▸ REQUIRED WORK: Where a line has odd spacing or punctuation, keep it; transcribe all the entries exactly.

Content starts

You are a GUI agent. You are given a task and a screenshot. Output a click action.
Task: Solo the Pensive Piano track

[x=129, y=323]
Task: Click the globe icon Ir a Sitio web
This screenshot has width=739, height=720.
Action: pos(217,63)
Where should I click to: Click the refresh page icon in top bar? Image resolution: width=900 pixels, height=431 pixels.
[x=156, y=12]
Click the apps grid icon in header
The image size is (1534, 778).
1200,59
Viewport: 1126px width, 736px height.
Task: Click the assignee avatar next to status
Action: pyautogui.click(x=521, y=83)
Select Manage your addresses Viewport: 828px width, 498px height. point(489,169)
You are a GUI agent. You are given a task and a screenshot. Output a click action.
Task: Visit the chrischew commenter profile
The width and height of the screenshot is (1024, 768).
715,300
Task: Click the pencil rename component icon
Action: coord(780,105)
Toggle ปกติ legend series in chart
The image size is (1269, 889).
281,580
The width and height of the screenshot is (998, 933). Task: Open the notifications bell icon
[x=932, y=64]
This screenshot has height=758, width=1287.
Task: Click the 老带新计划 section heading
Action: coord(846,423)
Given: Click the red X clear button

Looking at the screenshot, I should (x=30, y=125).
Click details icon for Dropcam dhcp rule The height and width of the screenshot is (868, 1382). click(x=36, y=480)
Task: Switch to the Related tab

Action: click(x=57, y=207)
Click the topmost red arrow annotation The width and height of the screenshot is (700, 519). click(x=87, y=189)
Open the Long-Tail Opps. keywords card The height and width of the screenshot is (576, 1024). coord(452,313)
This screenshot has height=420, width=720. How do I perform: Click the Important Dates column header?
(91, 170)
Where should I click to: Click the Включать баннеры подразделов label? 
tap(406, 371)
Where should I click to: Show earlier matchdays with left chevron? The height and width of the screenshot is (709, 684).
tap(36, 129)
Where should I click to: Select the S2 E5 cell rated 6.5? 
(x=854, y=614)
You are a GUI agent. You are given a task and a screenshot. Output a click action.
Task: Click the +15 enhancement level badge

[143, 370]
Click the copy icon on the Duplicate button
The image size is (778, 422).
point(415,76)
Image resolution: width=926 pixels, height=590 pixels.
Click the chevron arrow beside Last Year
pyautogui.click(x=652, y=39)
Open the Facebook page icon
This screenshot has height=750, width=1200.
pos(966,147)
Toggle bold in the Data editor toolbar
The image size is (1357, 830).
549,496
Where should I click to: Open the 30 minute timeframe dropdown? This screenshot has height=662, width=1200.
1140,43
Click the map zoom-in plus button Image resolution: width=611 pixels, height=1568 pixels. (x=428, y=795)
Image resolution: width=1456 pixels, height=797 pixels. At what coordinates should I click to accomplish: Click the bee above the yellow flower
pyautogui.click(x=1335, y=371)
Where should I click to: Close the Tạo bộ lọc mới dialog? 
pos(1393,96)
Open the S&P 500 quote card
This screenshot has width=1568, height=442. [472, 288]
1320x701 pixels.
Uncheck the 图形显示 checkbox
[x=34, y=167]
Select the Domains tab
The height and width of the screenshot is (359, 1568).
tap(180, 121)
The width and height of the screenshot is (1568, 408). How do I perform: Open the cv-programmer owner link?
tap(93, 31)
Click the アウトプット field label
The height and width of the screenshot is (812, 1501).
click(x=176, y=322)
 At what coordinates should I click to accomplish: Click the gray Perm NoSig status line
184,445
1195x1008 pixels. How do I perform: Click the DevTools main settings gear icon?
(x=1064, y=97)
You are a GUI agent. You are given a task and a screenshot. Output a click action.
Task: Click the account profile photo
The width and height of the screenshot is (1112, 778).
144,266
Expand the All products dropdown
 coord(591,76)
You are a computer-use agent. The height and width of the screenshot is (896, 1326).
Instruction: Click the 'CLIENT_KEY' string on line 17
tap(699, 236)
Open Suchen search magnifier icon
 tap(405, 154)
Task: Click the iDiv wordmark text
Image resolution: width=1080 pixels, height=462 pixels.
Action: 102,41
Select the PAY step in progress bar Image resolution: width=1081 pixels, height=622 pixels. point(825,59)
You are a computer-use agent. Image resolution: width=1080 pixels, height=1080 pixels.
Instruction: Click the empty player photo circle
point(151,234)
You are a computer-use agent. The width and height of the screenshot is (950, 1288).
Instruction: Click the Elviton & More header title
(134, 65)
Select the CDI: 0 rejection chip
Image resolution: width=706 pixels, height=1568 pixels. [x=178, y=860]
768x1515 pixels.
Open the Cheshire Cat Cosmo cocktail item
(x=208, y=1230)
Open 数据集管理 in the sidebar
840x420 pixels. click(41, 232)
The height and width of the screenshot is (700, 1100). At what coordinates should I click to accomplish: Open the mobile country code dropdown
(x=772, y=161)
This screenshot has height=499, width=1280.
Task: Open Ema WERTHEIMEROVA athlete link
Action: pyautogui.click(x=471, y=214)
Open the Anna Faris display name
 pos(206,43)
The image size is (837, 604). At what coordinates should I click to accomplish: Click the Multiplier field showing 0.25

Content ends

▸ RESPONSE AREA:
You are a GUI agent. You are given a task and a screenshot. Output a click action.
Task: Solo the Pensive Piano track

[x=129, y=323]
Task: Click the globe icon Ir a Sitio web
This screenshot has width=739, height=720.
Action: pos(217,63)
Where should I click to: Click the refresh page icon in top bar? Image resolution: width=900 pixels, height=431 pixels.
[x=156, y=12]
Click the apps grid icon in header
The image size is (1534, 778).
1200,59
Viewport: 1126px width, 736px height.
Task: Click the assignee avatar next to status
Action: pyautogui.click(x=521, y=83)
Select Manage your addresses Viewport: 828px width, 498px height. point(489,169)
You are a GUI agent. You are given a task and a screenshot. Output a click action.
Task: Visit the chrischew commenter profile
The width and height of the screenshot is (1024, 768).
715,300
Task: Click the pencil rename component icon
Action: coord(780,105)
Toggle ปกติ legend series in chart
The image size is (1269, 889).
281,580
The width and height of the screenshot is (998, 933). Task: Open the notifications bell icon
[x=932, y=64]
This screenshot has height=758, width=1287.
Task: Click the 老带新计划 section heading
Action: coord(846,423)
Given: Click the red X clear button

Looking at the screenshot, I should (x=30, y=125).
Click details icon for Dropcam dhcp rule The height and width of the screenshot is (868, 1382). click(x=36, y=480)
Task: Switch to the Related tab

Action: click(x=57, y=207)
Click the topmost red arrow annotation The width and height of the screenshot is (700, 519). click(x=87, y=189)
Open the Long-Tail Opps. keywords card The height and width of the screenshot is (576, 1024). coord(452,313)
This screenshot has height=420, width=720. How do I perform: Click the Important Dates column header?
(91, 170)
Where should I click to: Click the Включать баннеры подразделов label? 
tap(406, 371)
Where should I click to: Show earlier matchdays with left chevron? The height and width of the screenshot is (709, 684).
tap(36, 129)
Where should I click to: Select the S2 E5 cell rated 6.5? 
(x=854, y=614)
You are a GUI agent. You are given a task and a screenshot. Output a click action.
Task: Click the +15 enhancement level badge

[143, 370]
Click the copy icon on the Duplicate button
The image size is (778, 422).
point(415,76)
Image resolution: width=926 pixels, height=590 pixels.
Click the chevron arrow beside Last Year
pyautogui.click(x=652, y=39)
Open the Facebook page icon
This screenshot has height=750, width=1200.
pos(966,147)
Toggle bold in the Data editor toolbar
The image size is (1357, 830).
549,496
Where should I click to: Open the 30 minute timeframe dropdown? This screenshot has height=662, width=1200.
1140,43
Click the map zoom-in plus button Image resolution: width=611 pixels, height=1568 pixels. (x=428, y=795)
Image resolution: width=1456 pixels, height=797 pixels. At what coordinates should I click to accomplish: Click the bee above the yellow flower
pyautogui.click(x=1335, y=371)
Where should I click to: Close the Tạo bộ lọc mới dialog? 
pos(1393,96)
Open the S&P 500 quote card
This screenshot has width=1568, height=442. [472, 288]
1320x701 pixels.
Uncheck the 图形显示 checkbox
[x=34, y=167]
Select the Domains tab
The height and width of the screenshot is (359, 1568).
tap(180, 121)
The width and height of the screenshot is (1568, 408). How do I perform: Open the cv-programmer owner link?
tap(93, 31)
Click the アウトプット field label
The height and width of the screenshot is (812, 1501).
click(x=176, y=322)
 At what coordinates should I click to accomplish: Click the gray Perm NoSig status line
184,445
1195x1008 pixels. How do I perform: Click the DevTools main settings gear icon?
(x=1064, y=97)
You are a GUI agent. You are given a task and a screenshot. Output a click action.
Task: Click the account profile photo
The width and height of the screenshot is (1112, 778).
144,266
Expand the All products dropdown
 coord(591,76)
You are a computer-use agent. The height and width of the screenshot is (896, 1326).
Instruction: Click the 'CLIENT_KEY' string on line 17
tap(699, 236)
Open Suchen search magnifier icon
 tap(405, 154)
Task: Click the iDiv wordmark text
Image resolution: width=1080 pixels, height=462 pixels.
Action: 102,41
Select the PAY step in progress bar Image resolution: width=1081 pixels, height=622 pixels. point(825,59)
You are a computer-use agent. Image resolution: width=1080 pixels, height=1080 pixels.
Instruction: Click the empty player photo circle
point(151,234)
You are a computer-use agent. The width and height of the screenshot is (950, 1288).
Instruction: Click the Elviton & More header title
(134, 65)
Select the CDI: 0 rejection chip
Image resolution: width=706 pixels, height=1568 pixels. [x=178, y=860]
768x1515 pixels.
Open the Cheshire Cat Cosmo cocktail item
(x=208, y=1230)
Open 数据集管理 in the sidebar
840x420 pixels. click(41, 232)
The height and width of the screenshot is (700, 1100). At what coordinates should I click to accomplish: Open the mobile country code dropdown
(x=772, y=161)
This screenshot has height=499, width=1280.
Task: Open Ema WERTHEIMEROVA athlete link
Action: pyautogui.click(x=471, y=214)
Open the Anna Faris display name
 pos(206,43)
The image size is (837, 604). At what coordinates should I click to accomplish: Click the Multiplier field showing 0.25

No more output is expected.